• [About this exercise] Look through the entries for the string "openssl" and copy every line where it shows up.

☆ ☆ ☆ ☆ ☆ ☆ ☆

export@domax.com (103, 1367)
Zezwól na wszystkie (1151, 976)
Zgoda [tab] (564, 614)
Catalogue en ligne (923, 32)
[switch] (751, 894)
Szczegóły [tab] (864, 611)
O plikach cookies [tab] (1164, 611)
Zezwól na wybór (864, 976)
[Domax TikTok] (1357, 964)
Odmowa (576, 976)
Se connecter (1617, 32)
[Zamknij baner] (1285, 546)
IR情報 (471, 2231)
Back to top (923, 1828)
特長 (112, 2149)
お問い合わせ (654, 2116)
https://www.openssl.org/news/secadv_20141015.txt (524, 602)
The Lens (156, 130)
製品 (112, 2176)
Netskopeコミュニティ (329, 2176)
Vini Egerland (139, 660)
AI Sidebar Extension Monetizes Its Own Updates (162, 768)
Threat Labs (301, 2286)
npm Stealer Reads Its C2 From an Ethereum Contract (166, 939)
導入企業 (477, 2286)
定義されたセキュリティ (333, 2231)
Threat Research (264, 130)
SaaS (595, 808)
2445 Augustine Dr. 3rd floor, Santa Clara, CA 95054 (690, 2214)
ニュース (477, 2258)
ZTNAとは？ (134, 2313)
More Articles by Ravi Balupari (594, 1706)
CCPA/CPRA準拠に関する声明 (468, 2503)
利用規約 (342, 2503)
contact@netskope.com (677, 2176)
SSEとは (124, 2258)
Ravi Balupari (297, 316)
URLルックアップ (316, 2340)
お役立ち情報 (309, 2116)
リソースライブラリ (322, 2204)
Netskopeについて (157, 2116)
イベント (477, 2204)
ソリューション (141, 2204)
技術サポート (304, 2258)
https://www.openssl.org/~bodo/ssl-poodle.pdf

☆ ☆ ☆ ☆ ☆ ☆ ☆

• [Exercise response]
https://www.openssl.org/news/secadv_20141015.txt (524, 602)
https://www.openssl.org/~bodo/ssl-poodle.pdf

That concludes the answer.